> [Data provided]
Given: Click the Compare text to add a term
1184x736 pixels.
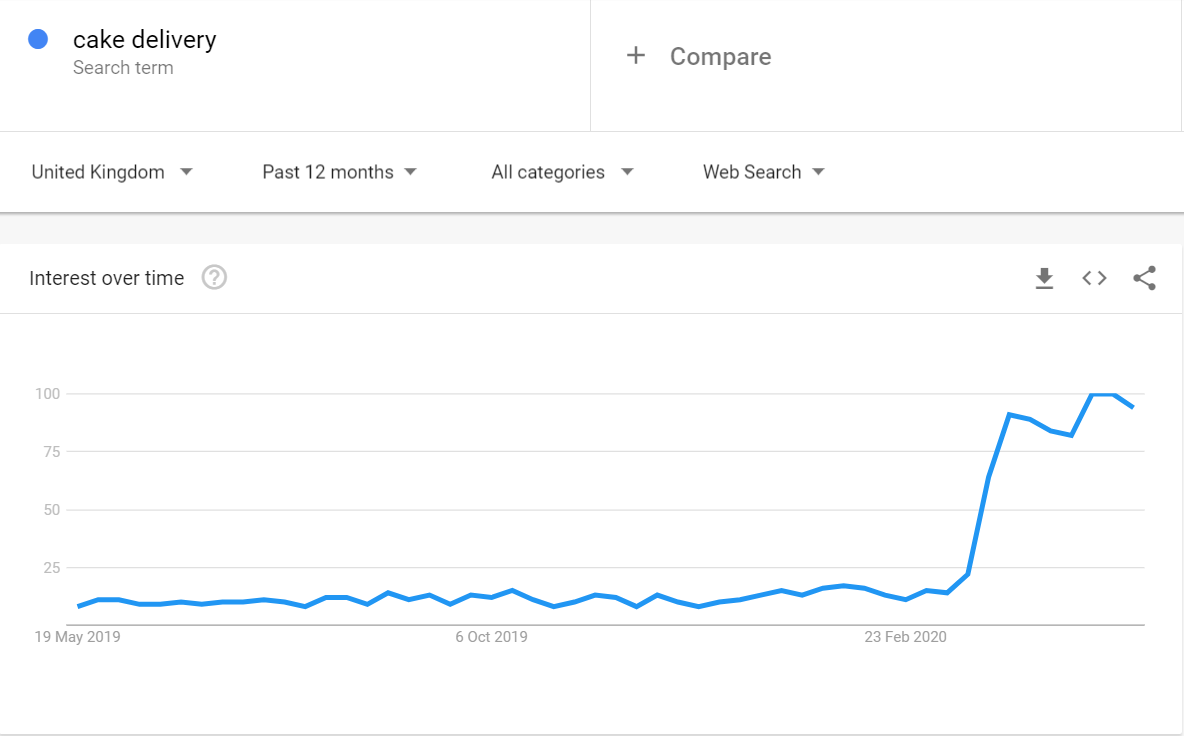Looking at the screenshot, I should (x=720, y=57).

* * *

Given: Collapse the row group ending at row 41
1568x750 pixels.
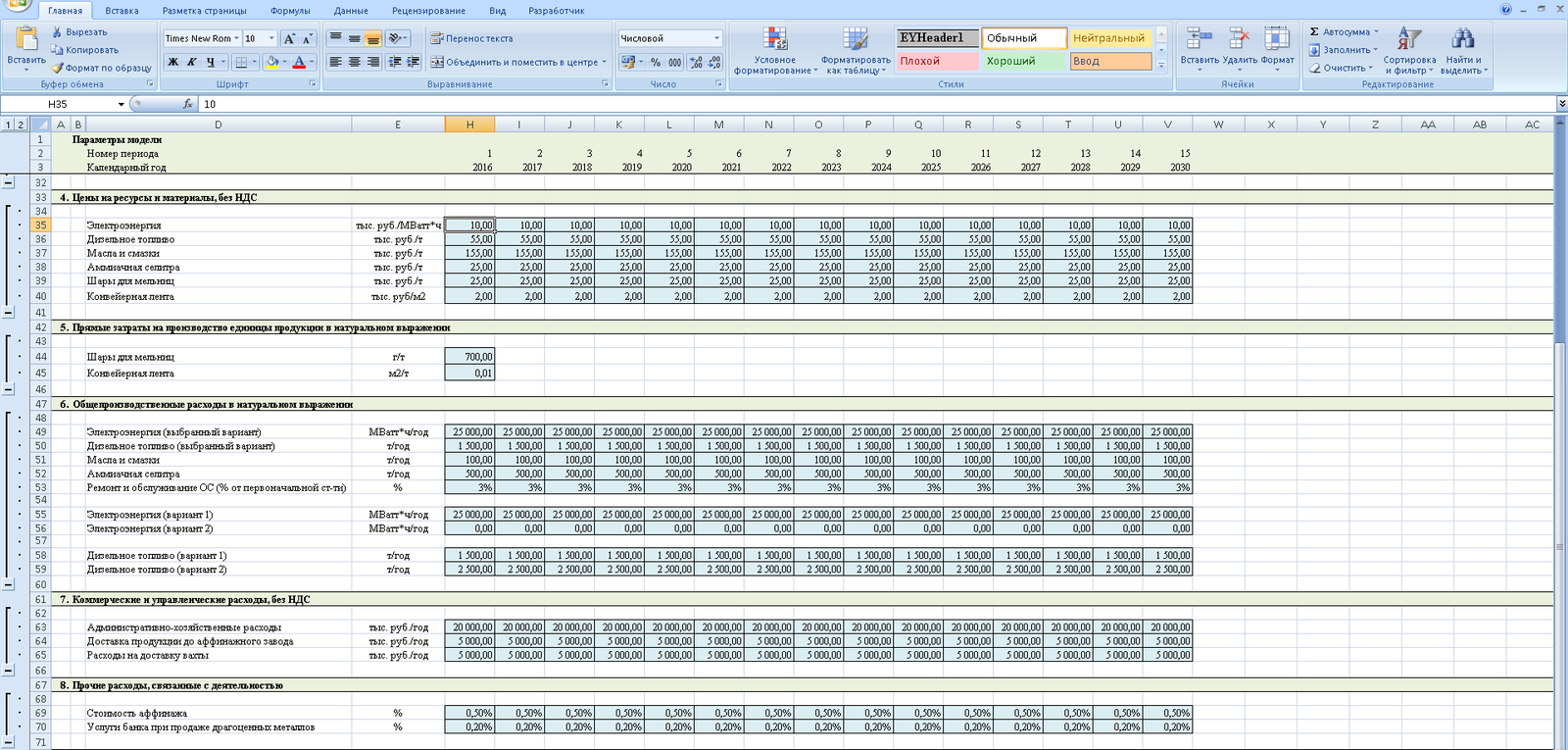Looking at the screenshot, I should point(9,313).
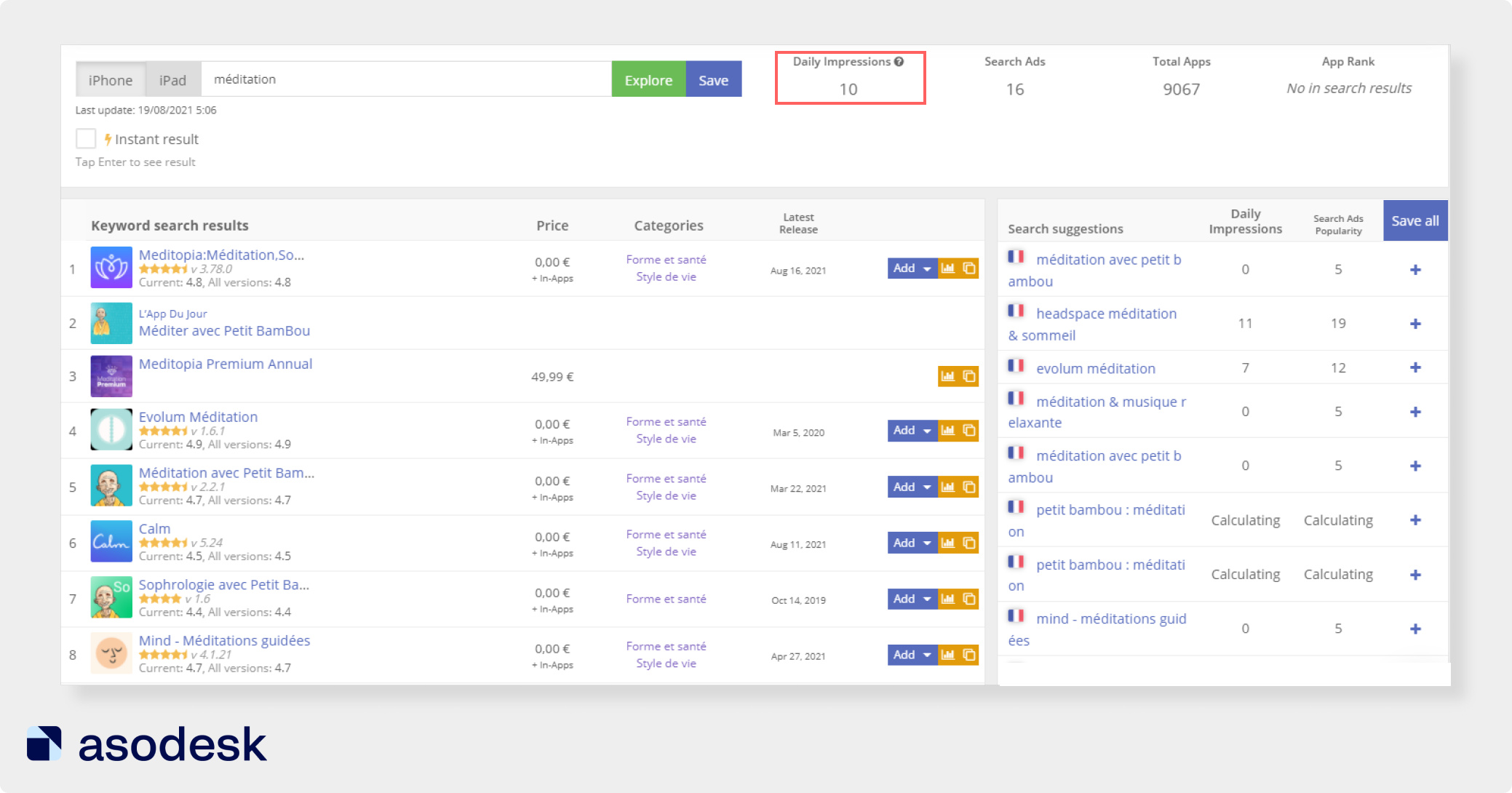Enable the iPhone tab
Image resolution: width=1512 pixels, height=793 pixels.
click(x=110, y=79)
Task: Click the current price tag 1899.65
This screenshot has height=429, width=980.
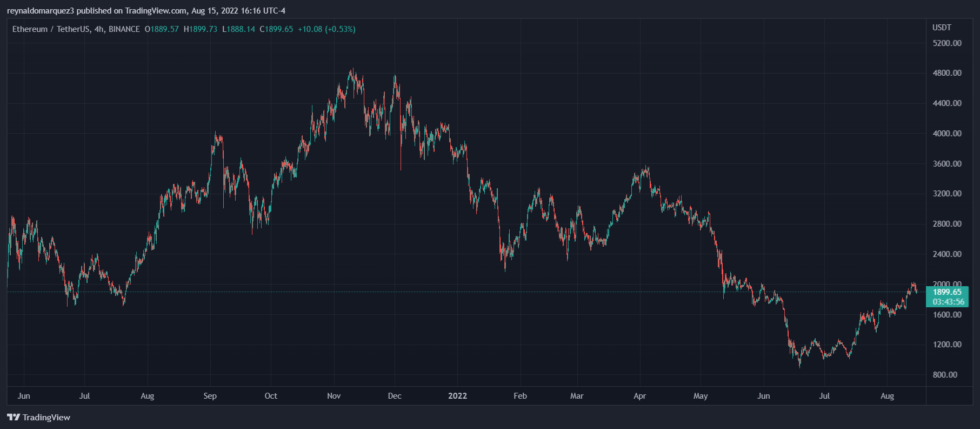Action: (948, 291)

---

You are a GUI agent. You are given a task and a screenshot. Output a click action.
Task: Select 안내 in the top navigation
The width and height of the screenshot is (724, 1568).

> [Task description]
Going back over the entries above, copy word for word every line from the one that has "Task: Select 안내 in the top navigation" on through the one that has "The width and".

> [Response below]
Task: Select 안내 in the top navigation
The width and height of the screenshot is (724, 1568).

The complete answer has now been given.